Isolation of four high-purity dammarane saponins from extract of Panax notoginseng by centrifugal partition chromatography coupled with evaporative light scattering detection in one operation.

INTRODUCTION

Centrifugal partition chromatography (CPC), as a continuous liquid-liquid partition chromatography with no solid support matrix, combined with evaporative light scattering detection (ELSD) was employed for systematic separation and purification of weak-chromophoric saponins from a highly valued and important traditional Chinese herbal medicine, Panax notoginseng.

OBJECTIVE

To separate and isolate high-purity saponins from extract of Panax notoginseng using CPC-ELSD with a simple and low toxicity solvent system.

METHODOLOGY

Samples were preparaed by extracting the root material with acetone, treated with n-butanol and then freeze-dried.
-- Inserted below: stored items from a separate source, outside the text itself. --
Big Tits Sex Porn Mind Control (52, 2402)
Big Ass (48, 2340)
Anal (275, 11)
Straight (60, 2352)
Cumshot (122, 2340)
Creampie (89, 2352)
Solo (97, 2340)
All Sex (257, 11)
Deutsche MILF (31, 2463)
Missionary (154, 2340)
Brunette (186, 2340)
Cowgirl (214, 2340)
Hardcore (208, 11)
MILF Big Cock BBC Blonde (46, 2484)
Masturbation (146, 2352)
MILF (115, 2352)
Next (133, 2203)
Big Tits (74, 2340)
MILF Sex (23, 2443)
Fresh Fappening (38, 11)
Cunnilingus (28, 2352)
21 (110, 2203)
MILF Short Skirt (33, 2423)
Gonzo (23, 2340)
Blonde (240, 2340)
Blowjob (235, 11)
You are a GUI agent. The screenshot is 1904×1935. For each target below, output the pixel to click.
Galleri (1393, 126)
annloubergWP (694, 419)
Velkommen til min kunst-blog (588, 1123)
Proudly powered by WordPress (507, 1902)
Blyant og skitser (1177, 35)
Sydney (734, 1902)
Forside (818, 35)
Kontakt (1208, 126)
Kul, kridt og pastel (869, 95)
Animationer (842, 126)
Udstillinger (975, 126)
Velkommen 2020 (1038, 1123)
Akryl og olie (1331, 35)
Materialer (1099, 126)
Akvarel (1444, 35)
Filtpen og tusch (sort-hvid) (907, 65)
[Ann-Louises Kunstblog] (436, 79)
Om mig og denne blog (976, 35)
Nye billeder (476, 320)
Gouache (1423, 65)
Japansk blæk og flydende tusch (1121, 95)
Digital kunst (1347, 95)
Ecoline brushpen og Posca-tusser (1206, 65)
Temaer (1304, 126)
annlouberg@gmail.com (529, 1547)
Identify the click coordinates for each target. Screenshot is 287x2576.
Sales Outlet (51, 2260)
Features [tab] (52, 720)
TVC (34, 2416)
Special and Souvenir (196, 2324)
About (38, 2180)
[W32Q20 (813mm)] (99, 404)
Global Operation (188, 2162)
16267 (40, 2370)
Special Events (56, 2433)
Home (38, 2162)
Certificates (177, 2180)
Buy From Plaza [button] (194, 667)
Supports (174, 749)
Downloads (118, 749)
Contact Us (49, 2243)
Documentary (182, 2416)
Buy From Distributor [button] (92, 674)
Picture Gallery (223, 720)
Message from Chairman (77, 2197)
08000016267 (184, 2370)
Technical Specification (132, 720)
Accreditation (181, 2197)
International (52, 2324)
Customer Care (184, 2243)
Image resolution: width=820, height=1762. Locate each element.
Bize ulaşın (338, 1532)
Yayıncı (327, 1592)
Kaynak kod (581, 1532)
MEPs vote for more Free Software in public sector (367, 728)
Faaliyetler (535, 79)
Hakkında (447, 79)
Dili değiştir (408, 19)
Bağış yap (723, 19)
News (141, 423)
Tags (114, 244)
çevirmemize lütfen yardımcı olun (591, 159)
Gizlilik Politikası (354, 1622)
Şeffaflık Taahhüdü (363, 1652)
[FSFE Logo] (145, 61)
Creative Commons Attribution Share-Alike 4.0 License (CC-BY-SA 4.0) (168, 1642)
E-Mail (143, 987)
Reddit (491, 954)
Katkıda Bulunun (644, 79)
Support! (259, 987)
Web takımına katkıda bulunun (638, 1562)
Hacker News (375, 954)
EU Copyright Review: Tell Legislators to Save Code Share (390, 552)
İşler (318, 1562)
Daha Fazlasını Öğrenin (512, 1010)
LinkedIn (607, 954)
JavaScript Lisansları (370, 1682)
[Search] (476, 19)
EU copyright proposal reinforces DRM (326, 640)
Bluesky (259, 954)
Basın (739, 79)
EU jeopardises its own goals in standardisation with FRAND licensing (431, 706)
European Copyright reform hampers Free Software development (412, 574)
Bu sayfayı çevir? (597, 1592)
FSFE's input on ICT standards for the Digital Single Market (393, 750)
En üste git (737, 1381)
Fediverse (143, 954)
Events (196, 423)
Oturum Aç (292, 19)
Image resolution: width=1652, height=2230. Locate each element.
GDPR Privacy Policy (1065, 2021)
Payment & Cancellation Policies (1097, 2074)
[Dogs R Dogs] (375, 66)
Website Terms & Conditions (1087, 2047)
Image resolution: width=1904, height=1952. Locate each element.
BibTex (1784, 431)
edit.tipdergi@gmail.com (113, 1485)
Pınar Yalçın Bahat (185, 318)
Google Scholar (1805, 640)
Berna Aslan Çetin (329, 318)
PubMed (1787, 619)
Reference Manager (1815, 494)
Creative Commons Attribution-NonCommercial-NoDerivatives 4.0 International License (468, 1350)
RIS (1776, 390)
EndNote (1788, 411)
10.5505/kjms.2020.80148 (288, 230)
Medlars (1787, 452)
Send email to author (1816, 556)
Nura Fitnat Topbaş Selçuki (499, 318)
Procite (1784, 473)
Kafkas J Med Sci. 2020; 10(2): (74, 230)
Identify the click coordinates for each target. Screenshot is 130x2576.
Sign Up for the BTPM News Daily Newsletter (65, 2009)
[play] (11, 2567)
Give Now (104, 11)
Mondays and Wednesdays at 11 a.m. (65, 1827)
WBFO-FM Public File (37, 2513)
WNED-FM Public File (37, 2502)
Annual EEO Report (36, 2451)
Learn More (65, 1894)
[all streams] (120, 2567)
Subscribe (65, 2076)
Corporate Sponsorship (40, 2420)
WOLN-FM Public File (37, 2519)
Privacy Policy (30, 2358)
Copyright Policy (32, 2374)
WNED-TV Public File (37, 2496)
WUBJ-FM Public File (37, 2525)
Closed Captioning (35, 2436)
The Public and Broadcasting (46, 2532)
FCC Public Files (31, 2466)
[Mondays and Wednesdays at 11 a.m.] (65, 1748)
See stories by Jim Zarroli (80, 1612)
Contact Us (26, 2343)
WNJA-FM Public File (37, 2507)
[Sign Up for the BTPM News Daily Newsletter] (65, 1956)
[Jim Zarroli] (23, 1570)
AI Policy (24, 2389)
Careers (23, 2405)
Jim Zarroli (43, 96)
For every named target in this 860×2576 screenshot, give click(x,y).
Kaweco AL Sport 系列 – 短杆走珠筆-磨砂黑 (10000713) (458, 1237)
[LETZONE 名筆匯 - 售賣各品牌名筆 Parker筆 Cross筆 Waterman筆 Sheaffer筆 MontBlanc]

CPC-ELSD was applied in the separation and detection of notoginsenoside and ginsenosides from extract of Panax notoginseng using a solvent system composed of ethyl acetate-n-butanol-water (1:1:2, v/v/v). The saponins were analysed and identified by their retention time with high-performance liquid chromatography (HPLC) coupled with ELSD, as well as electrospray ionisation tandem mass spectrometry (ESI-MS(n) ) in the negative and positive ion modes with the authentic standards.

RESULTS

A total of 9.6 mg of notoginsenoside R₁, 67.8 mg of ginsenoside Rg₁, 2.3 mg of Re and 286.5 mg of Rb₁ were purified from 487.2 mg of n-butanol extract of P. notoginseng. The purities of obtained saponins in a single run were assessed to be over 98% by HPLC-ELSD.

CONCLUSION

CPC-ELSD was proved to be a very fast and efficient tool for separation of high-purity dammarane saponins.